▶ _What you are asked to do_
Report every line in the rows below that contains the word "Open", copying each line in full.

+--

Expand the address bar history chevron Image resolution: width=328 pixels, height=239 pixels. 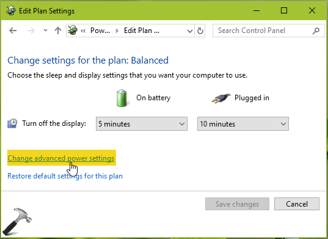coord(190,31)
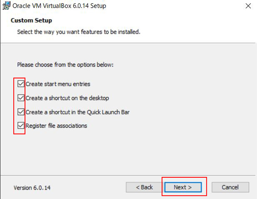Image resolution: width=257 pixels, height=199 pixels.
Task: Uncheck the Create start menu entries checkbox
Action: [x=21, y=84]
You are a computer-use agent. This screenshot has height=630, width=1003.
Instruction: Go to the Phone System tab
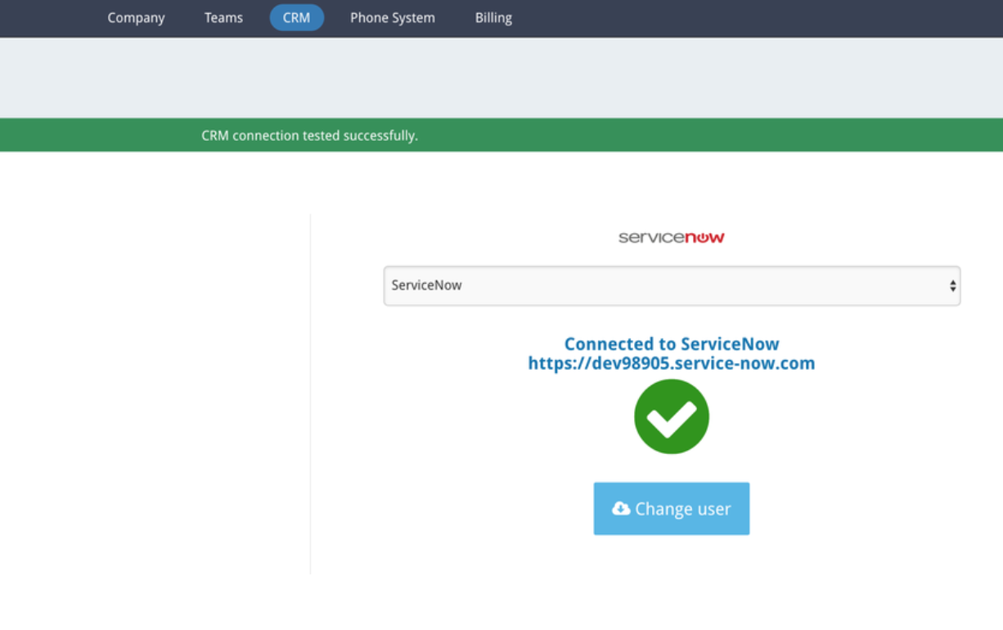(x=392, y=17)
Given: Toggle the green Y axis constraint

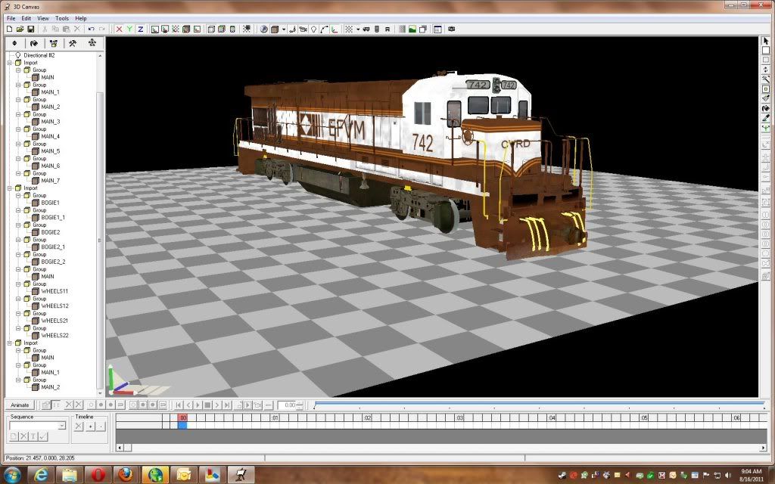Looking at the screenshot, I should click(x=129, y=29).
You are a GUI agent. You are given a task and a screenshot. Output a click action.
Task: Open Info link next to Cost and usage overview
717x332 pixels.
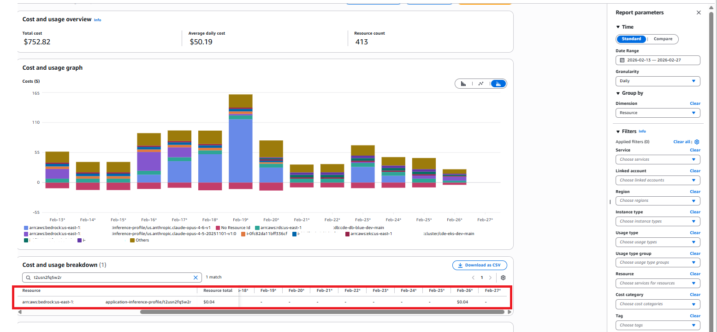(x=97, y=20)
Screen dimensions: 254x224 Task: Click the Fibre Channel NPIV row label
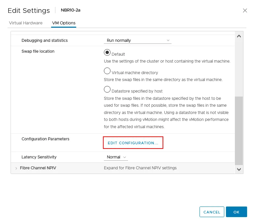click(x=38, y=168)
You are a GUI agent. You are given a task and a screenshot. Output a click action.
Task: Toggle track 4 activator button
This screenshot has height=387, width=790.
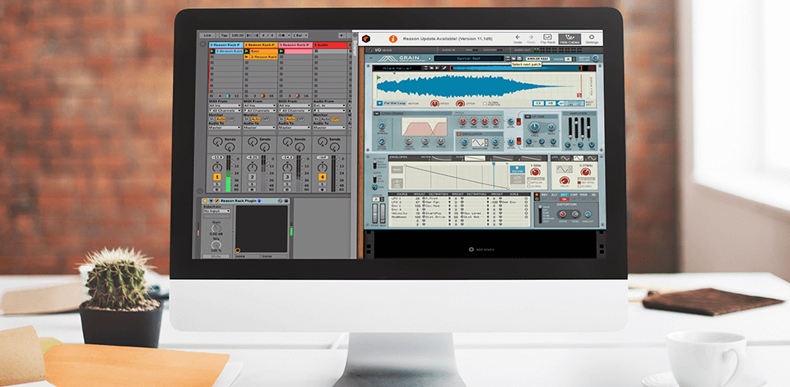pyautogui.click(x=322, y=177)
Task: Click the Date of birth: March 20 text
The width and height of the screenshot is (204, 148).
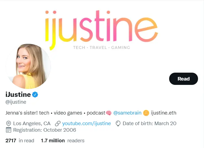Action: click(150, 124)
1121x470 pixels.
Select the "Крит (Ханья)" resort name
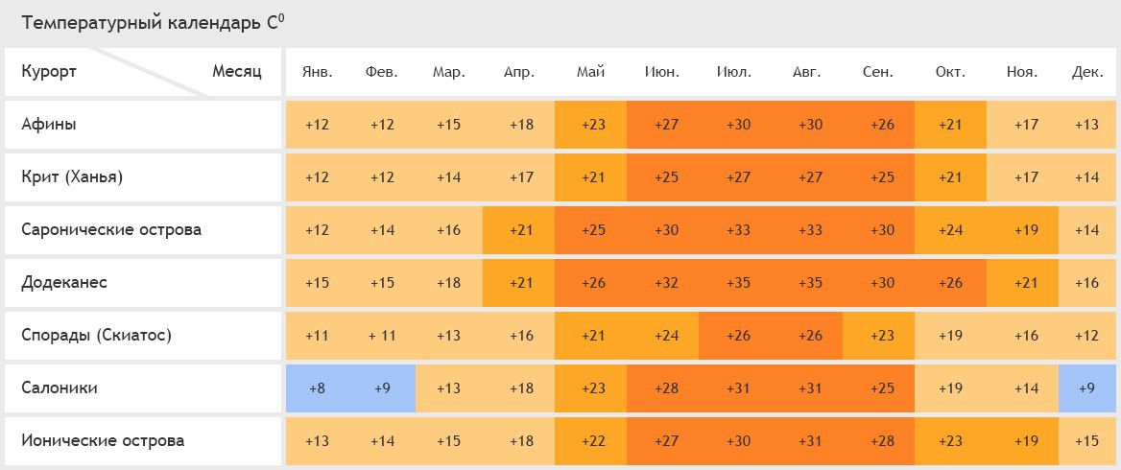click(73, 177)
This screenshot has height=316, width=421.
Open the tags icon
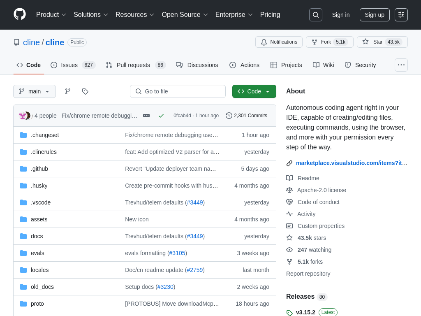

+--

▶ _Output for this exercise_
Task: Open Info link next to Cost and usage overview
Open the tags icon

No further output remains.